Tedofori Sos a Londra

Tre ragazzi cresciuti nei villaggi dell'infanzia a Battonya, in Ungheria, a Valmiera, in Lettonia, e a Novi Sad, in Serbia sono stati scelti per portare la fiaccola olimpica

fiaccola olimpicaZita, Linda e Slobodan – cresciuti rispettivamente nei Villaggi SOS a Battonya, in Ungheria, a Valmiera, in Lettonia, e a Novi Sad, in Serbia – sono stati scelti per portare la fiaccola olimpica. Entrata nel Villaggio SOS di Battonya quando aveva 8 anni insieme alle sue tre sorelle, Zita oggi ne ha 18 e la corsa è, da sempre, la sua disciplina preferita.
Linda ha 13 anni e vive nel Villaggio SOS di Valmiera. Nell’inverno 2011 vince la medaglia di bronzo nella sua categoria ai Campionati Nazionali ed è determinata a dedicare la sua vita allo sport. Cresciuto nel Villaggio SOS di Novi Sad e anche lui tedoforo alle Olimpiadi, Slobodan ha 23 anni e quando ne aveva solo 10 anni denuncia le violenze domestiche subite, salvando anche i suoi due fratellini più piccoli da un futuro terribile. Oggi gli ottimi risultati scolastici e la sua disciplina vengono ripagati con due borse di studio dalla Facoltà di Scienze Naturali. Tre storie diverse e, allo stesso modo, luminose.
Tre bambini cresciuti all’interno di un Villaggio SOS, grazie all’amore di un’educatrice che si è presa cura di loro. Tre giovani che hanno inseguito un sogno e che, grazie al loro impegno, lo hanno raggiunto.

• DATI FORNITI
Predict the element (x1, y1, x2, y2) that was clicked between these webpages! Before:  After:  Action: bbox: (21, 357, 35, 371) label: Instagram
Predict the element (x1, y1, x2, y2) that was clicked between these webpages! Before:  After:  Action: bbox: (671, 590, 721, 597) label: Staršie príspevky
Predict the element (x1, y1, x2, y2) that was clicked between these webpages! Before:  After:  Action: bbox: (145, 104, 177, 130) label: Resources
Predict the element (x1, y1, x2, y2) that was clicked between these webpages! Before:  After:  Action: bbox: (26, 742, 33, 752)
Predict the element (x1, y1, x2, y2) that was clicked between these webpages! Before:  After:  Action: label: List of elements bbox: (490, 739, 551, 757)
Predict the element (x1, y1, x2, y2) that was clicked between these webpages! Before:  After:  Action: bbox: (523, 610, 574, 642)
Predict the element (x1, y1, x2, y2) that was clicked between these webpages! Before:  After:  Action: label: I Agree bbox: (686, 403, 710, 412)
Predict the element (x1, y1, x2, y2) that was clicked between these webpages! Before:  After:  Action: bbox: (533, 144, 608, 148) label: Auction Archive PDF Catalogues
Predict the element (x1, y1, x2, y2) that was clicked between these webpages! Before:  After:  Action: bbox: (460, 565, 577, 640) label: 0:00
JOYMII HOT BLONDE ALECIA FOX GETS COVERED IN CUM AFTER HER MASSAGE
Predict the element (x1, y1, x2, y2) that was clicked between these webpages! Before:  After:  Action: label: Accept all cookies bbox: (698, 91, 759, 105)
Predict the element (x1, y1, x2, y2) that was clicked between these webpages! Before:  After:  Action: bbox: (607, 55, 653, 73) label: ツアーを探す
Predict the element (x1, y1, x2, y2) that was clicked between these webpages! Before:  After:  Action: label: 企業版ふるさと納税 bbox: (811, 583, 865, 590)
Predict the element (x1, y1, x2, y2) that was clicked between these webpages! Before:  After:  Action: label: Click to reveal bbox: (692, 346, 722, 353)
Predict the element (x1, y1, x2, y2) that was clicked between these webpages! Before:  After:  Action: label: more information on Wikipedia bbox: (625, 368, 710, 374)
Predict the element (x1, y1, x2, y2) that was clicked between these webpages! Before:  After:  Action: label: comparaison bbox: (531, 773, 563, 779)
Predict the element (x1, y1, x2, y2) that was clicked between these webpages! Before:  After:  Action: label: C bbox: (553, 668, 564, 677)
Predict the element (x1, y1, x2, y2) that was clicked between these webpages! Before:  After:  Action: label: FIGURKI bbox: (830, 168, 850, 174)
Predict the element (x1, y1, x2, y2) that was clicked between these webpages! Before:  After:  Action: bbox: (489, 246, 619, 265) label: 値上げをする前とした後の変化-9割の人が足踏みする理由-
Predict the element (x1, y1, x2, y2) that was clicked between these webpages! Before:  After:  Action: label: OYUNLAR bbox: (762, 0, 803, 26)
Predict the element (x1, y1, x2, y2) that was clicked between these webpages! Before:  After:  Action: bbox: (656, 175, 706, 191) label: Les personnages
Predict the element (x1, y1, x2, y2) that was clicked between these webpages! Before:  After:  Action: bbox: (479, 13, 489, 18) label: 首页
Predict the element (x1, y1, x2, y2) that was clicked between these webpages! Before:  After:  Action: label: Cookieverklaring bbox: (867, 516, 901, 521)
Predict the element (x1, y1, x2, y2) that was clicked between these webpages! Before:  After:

• LAVORO RICHIESTO
1. Trascriva fedelmente il passo del brano sui tedofori SOS compreso tra "Tre bambini cresciuti" e "lo hanno raggiunto.", estremi inclusi.
2. Secondo il brano sui tedofori SOS, a quale età Zita è entrata nel Villaggio SOS di Battonya?

• RISPOSTE
1.
Tre bambini cresciuti all’interno di un Villaggio SOS, grazie all’amore di un’educatrice che si è presa cura di loro. Tre giovani che hanno inseguito un sogno e che, grazie al loro impegno, lo hanno raggiunto.

2. A 8 anni.